To ask Her Majesty's Government what action they are taking to prevent children being groomed for criminal gang activities when they have been excluded from school and left unsupervised.

Photo of Lord Agnew of Oulton Lord Agnew of Oulton The Parliamentary Under-Secretary of State for Education

The government supports schools in using exclusion where it is warranted, underpinned by statutory guidance issued by the department. Following an exclusion, pupils are not unsupervised. There are clear duties in place to ensure that full time education must be put in place for any pupil from the fifth day of an exclusion.

In the first five school days of an exclusion (or until the start date of any alternative provision or the end of the exclusion where this is earlier), the attached statutory guidance requires a head teacher to notify the pupil’s parents of the days on which they must ensure that the pupil is not present in a public place at any time during school hours.
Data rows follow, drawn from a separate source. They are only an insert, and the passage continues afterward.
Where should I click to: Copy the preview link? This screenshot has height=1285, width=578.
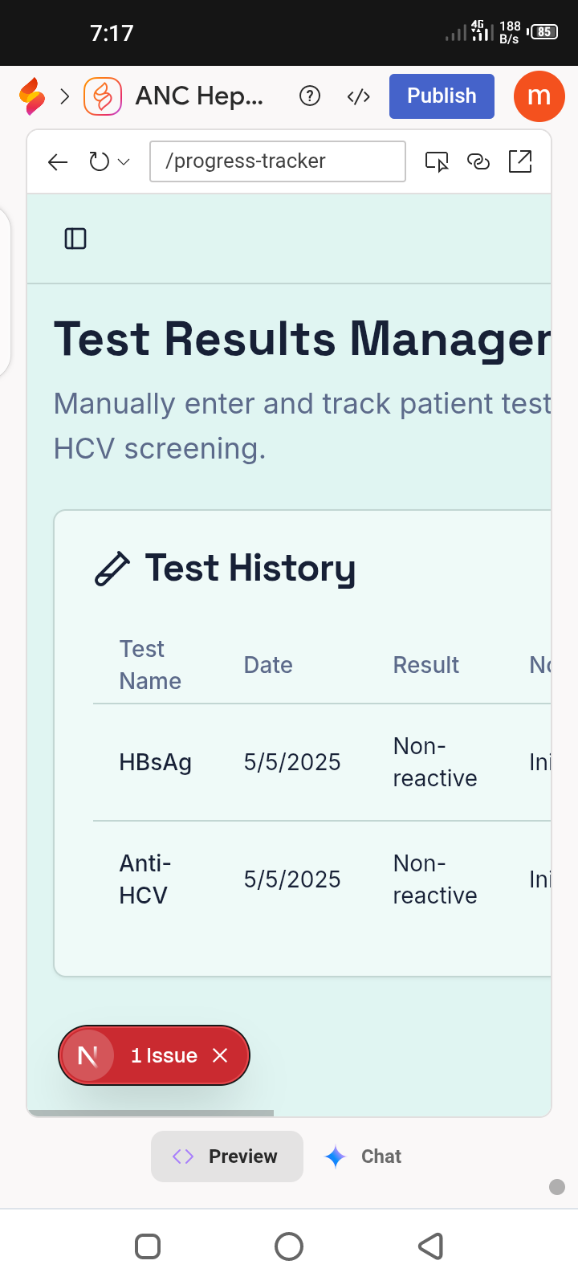point(478,162)

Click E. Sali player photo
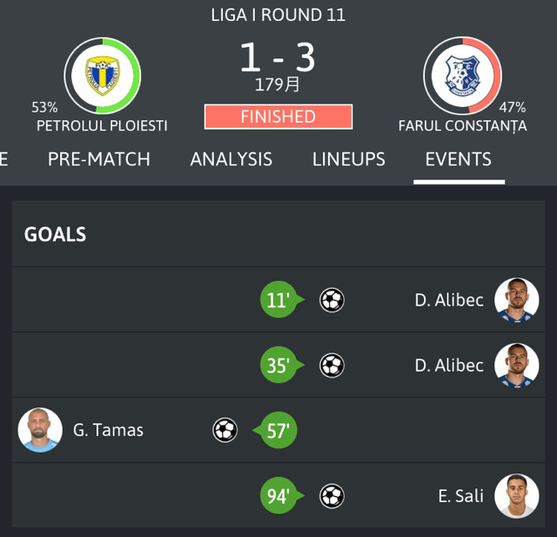[516, 496]
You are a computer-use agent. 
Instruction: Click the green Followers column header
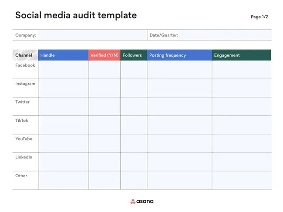pyautogui.click(x=133, y=55)
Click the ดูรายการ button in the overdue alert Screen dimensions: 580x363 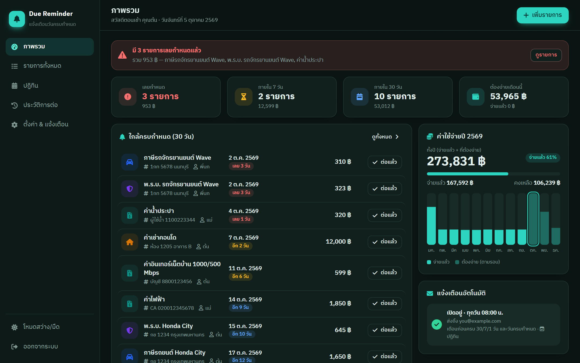[x=546, y=55]
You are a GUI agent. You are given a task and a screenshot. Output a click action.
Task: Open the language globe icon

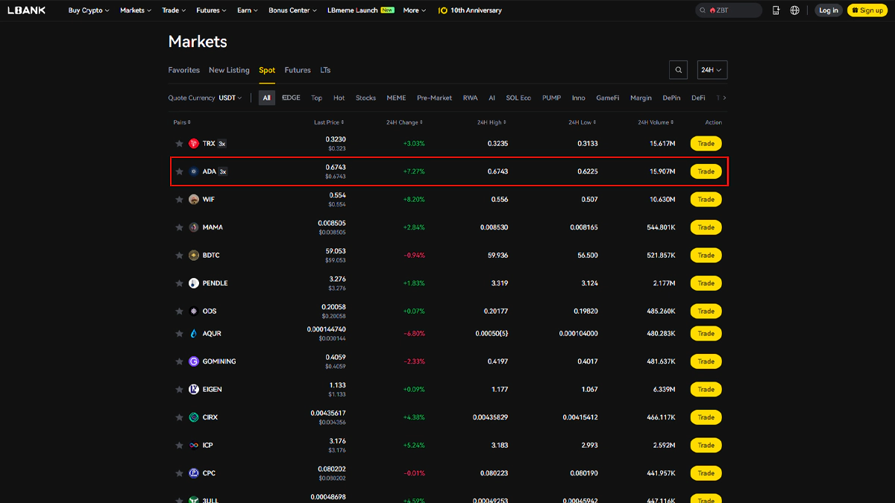795,10
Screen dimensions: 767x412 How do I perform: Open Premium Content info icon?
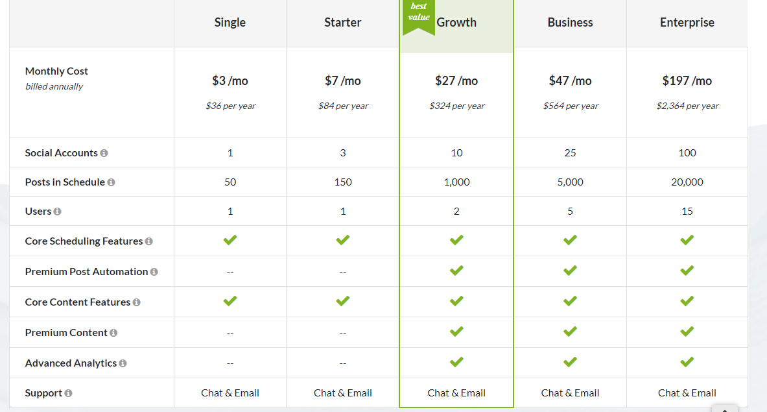click(x=113, y=333)
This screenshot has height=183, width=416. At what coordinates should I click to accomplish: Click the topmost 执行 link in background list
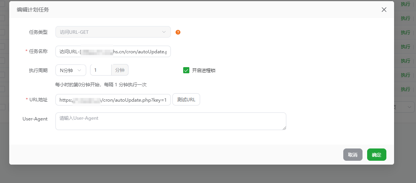(405, 4)
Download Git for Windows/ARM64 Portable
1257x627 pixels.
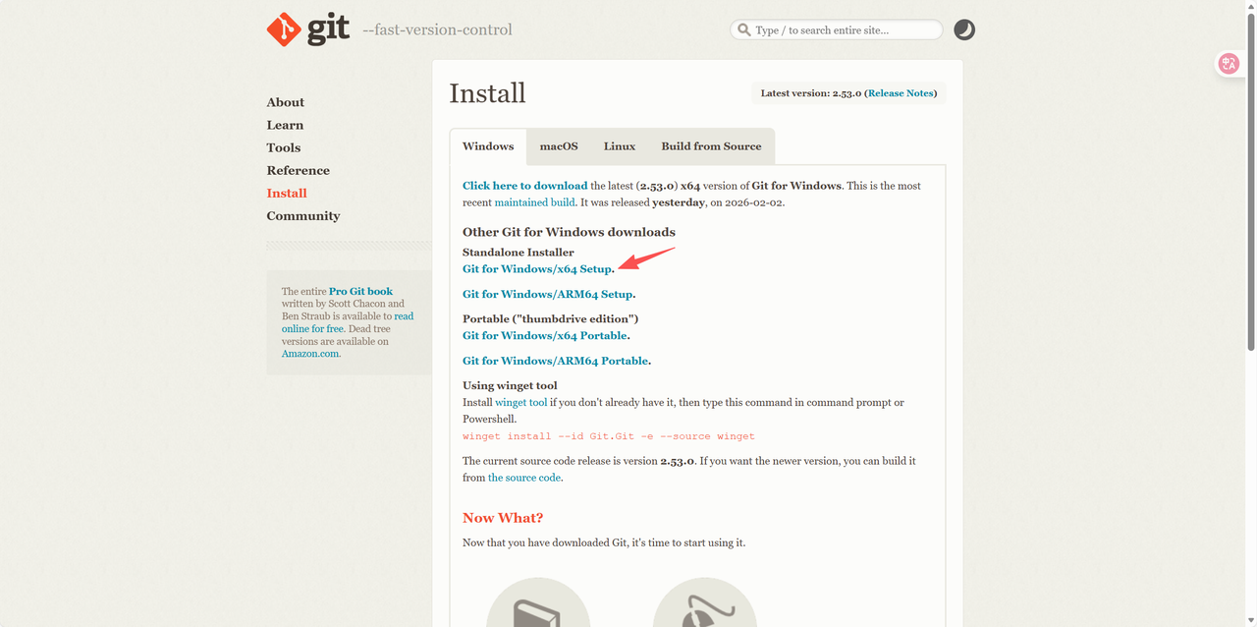click(x=555, y=361)
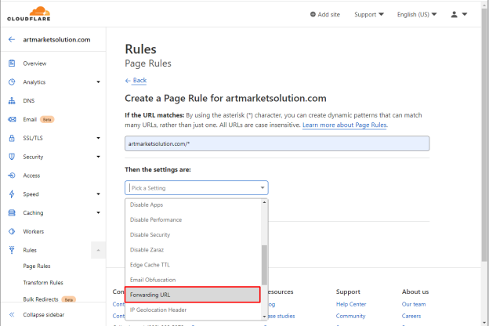Select Forwarding URL from the list
Screen dimensions: 489x326
point(193,295)
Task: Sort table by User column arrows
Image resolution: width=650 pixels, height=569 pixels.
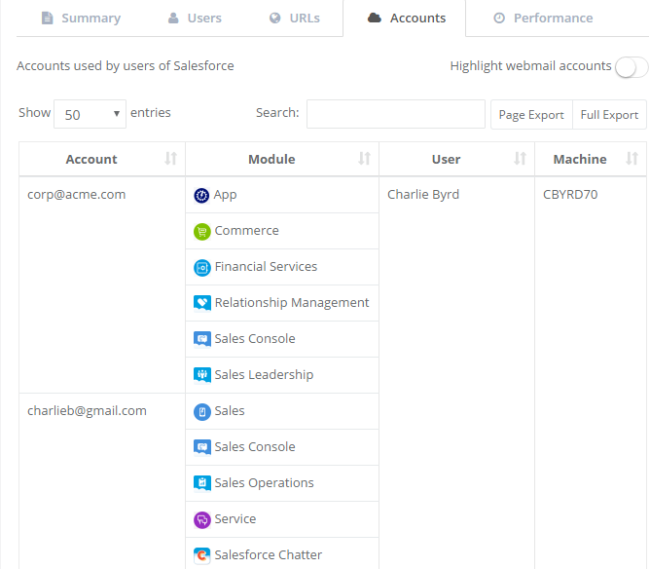Action: [x=521, y=159]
Any parent who fails to comply with this duty without reasonable justification commits an offence and may be given a fixed penalty notice or be prosecuted. The head teacher must notify the parents of the days on which their duty applies without delay and, at the latest, by the end of the afternoon session.

On the 9 April, The Home Office (HO) published the Serious Violence Strategy. This sets out the government response to tackling county lines and establishes a new balance between prevention and rigorous law enforcement activity.

The strategy set out the government’s response to serious violence and outlines an ambitious programme involving 61 commitments and actions including a new £11 million Early Intervention Youth Fund to support communities for early intervention and prevention with young people for financial years 2018/2019 and 2019/2020 and a new National County Lines Co-ordination Centre to tackle violent and exploitative criminal activity associated with county lines.

The attached HO guide for frontline practitioners on child criminal exploitation was launched in July 2017 and supports this work. The HO are also undertaking nationwide awareness-raising communication activity about the threat of county lines targeted to young and vulnerable people and how to avoid becoming involved and exploited by gangs.

HL9562_Exclusions_guidance (PDF Document, 339.99 KB)
HL9562_Serious_Violence_Strategy (PDF Document, 1.01 MB)
HL9562_HO_Child_exploitation_guidance (PDF Document, 194.12 KB)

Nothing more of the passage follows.